Tout ce qui existe ou se produit est créé par l'esprit seul. Lorsque j'étais plus jeune, je comprenais cela d'une manière un peu bizarre. Je pensais logiquement que, si cette assertion était vraie, je pouvais fabriquer des choses ou des situations uniquement par la force de mon esprit. Je m'évertuais donc de "créer" en ce sens mais cela ne fonctionnait pas. Les seuls changements que je pouvais introduire était de constater la force et l'intangibilité des dix milles choses, une terrible présence de la matière et l'insaisissabilité du temps qui passe. Que de déceptions ! Comment aurais-je pu créer une étoile ou bien éteindre le soleil. Il faut dire que, malgré ma foi dans le Dharma, j'étais passablement stupide. Mais le cœur pur. Et heureusement ce cœur m'a aidé avec le temps à obtenir une compréhension plus juste.
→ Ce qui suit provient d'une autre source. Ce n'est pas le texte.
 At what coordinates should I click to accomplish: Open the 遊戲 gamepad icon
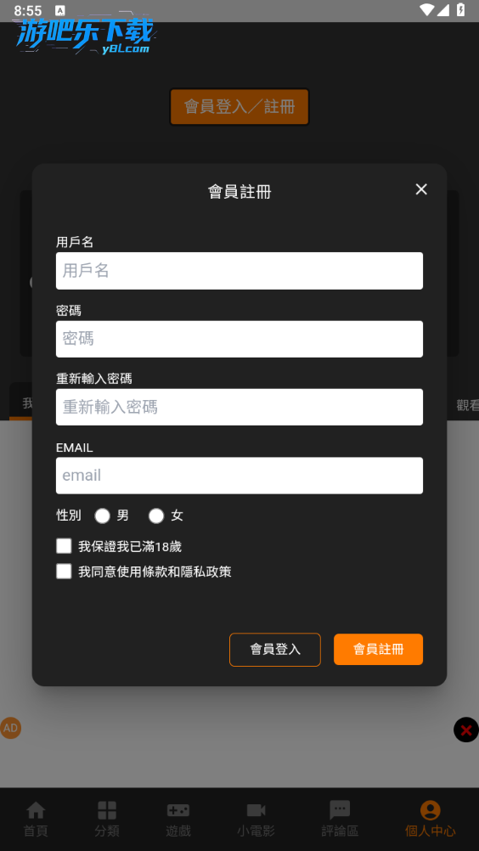click(x=178, y=810)
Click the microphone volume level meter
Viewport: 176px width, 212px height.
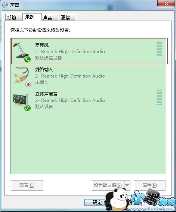coord(159,49)
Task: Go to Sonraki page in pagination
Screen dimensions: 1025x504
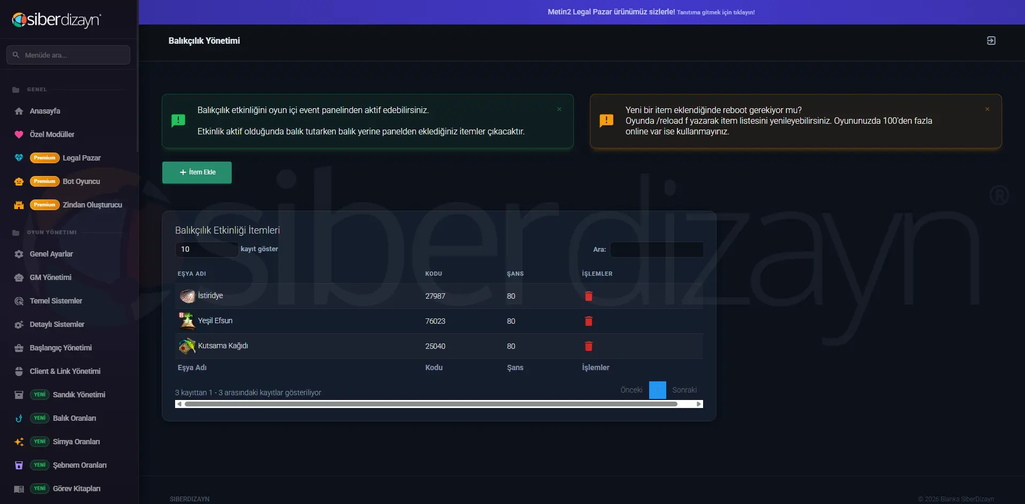Action: click(684, 390)
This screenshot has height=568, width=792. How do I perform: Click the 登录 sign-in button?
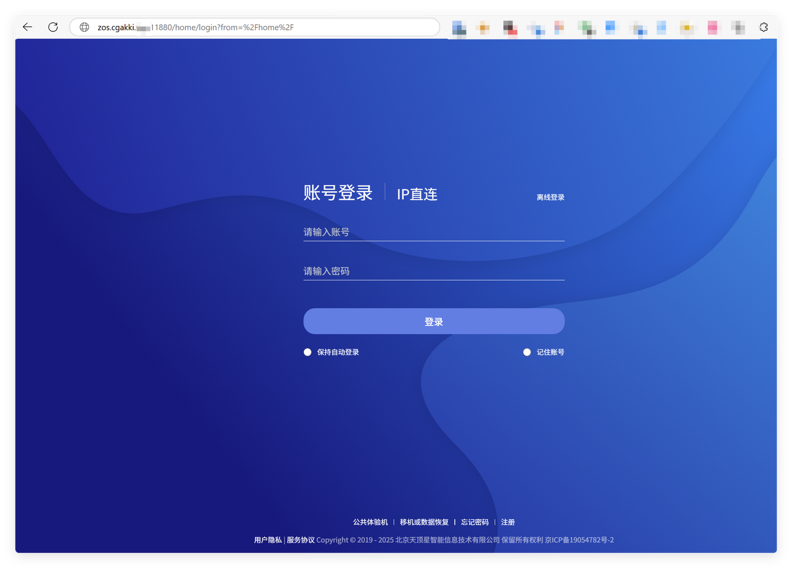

En réalité, le Cosmos, tel qu'il est a bien une existence réelle, même sans essence, même vide du point de vue de la loi de l'interdépendance. Ce que crée l'esprit est une appréciation fausse par rapport à cette base d'imputation qu'est le Réel. Ce que nous percevons dans la perspective du samsara n'est pas "l'ainsité" (tatha) du monde mais une interprétation passée par les filtres inconscients de toutes sortes. Alors oui, nous créons bien ce monde, constamment et dans sa totalité.

l'infinité de êtres doués d'un esprit crée une infinité des mondes différents. Et tout cela cohabite en vertu de leur vacuité fondamentale. Parfois ils s''entrechoquent, parfois ils coopèrent. Ce que je sais est que, tant que l'éveil n'a pas pris place, dans notre cœur, il n'y a pas une once de ce monde que nous connaissions. Et lorsque nous le connaissons, il n'y a rien à en dire, rien de spécial qui puisse être transmis.

De la confusion à l'éveil, le chemin n'est que déceptions en tous genres, désillusions, désapprentissages. Du moins tant que nous restons attachés aux innombrables perversions du samsara. Puis vient la joie infinie, la clarté, la lumière et l'amour, non pas pour quelque chose mais en soi, tel quel, comme une vérité brute plus lourde encore que n'importe quelle souffrance, plus légère encore que l'espace insaisissable du ciel.